Cosa fare
(a) Nella recensione del film sulla spedizione all'Everest del 1996, di quale nazionalità è il regista?
(b) Riscrivi il passo della recensione del film sull'Everest da «Raccontare il dramma» fino a «approfondire ogni personaggio.» compreso, sostituendo «scalata» con «ascesa».
(c) Prosegui la recensione del film sulla spedizione all'Everest del 1996, scrivendo il seguito dopo la sua ultima frase.

Brano proposto
Spettacolare ricostruzione della drammatica spedizione del 1996 sulla vetta più alta del mondo. Secondo l'ormai collaudato copione di successo delle produzioni americane del genere catastrofico (il regista però è islandese), l'evento tragico viene preparato partendo, con eccesso di liricità, dalle diverse situazioni umane e familiari dei protagonisti per poi culminare in una narrazione epica di grande coinvolgimento emotivo ma di impostazione molto tradizionale.
Raccontare il dramma di Everest 1996 per immagini, condensando le vite di numerose persone e il dramma di quella tragica scalata non era certo cosa semplice. Vicenda discussa e ricca di scontri (a partire dai due libri biografici che già la raccontavano), ha sempre animato discussioni suscitando sgomento e polemiche. Il film comunque è riuscito e si avvale di ottime riprese; normale che il lato emotivo prevalga su quello didascalico e inevitabile che non ci sia stato il tempo necessario per approfondire ogni personaggio.

Materiale fornito

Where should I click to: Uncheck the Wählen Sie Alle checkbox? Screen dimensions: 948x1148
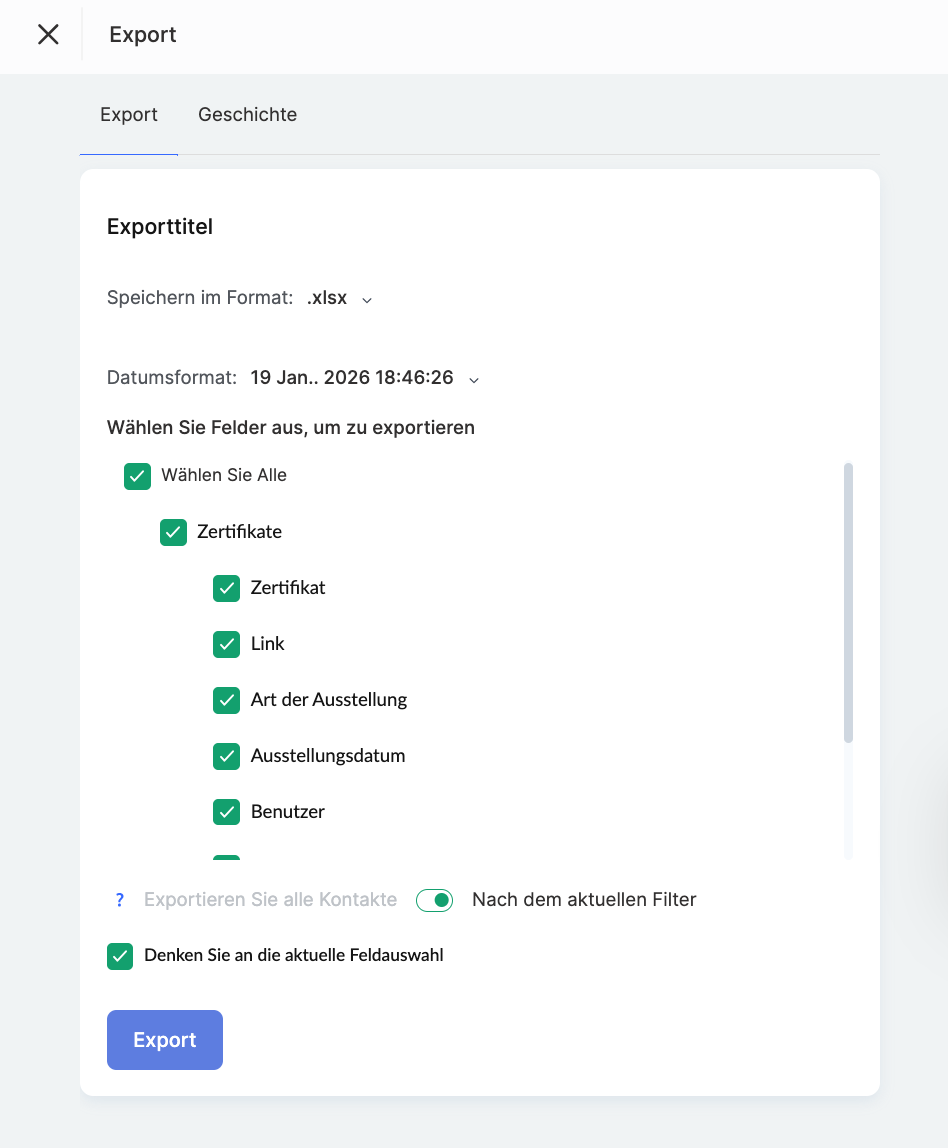coord(137,476)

Risposte per consegna
(a) Il regista è islandese.

(b)
Raccontare il dramma di Everest 1996 per immagini, condensando le vite di numerose persone e il dramma di quella tragica ascesa non era certo cosa semplice. Vicenda discussa e ricca di scontri (a partire dai due libri biografici che già la raccontavano), ha sempre animato discussioni suscitando sgomento e polemiche. Il film comunque è riuscito e si avvale di ottime riprese; normale che il lato emotivo prevalga su quello didascalico e inevitabile che non ci sia stato il tempo necessario per approfondire ogni personaggio.

(c)
Arrivare a toccare la vetta della montagna più alta del mondo spinge molti a compiere questa prodezza sfidando le dure leggi della natura. La lista dei morti sull'Everest è lunga; Kormákur prende a esempio quella di una spedizione avvenuta nel 1996 con tragici esiti. Funzionale al racconto la buona riuscita nel far comprendere al sedentario spettatore le difficoltà dell'ascesa e della dura vita dell'alpinista, ma l'eccessiva durata e qualche enfatizzazione lacrimevole smorza in definitiva i toni.
Un po' troppo costruito e recitato, questo drammone della montagna, alla fine, è ridotto a pellicola dove la gente muore (come è tristemente giusto che sia) per mancanza di ossigeno, congelamento, stupidità, cocciutaggine e così via. Gli attori comunque se la cavano, c'è qualche bella panoramica, o veduta dalle cime; e la carenza di ossigeno è piuttosto ben resa. Il resto non rimane più di tanto impresso nella memoria, compreso il collegamento radio col morituro. Naturalmente, c'è spazio anche per un piccolo miracolo. Discreto.
MEMORABILE: L'attraversamento del ponte, dove uno dei protagonisti potrebbe lasciarci subito le penne; La respirazione con polmoni distrutti e poco ossigeno.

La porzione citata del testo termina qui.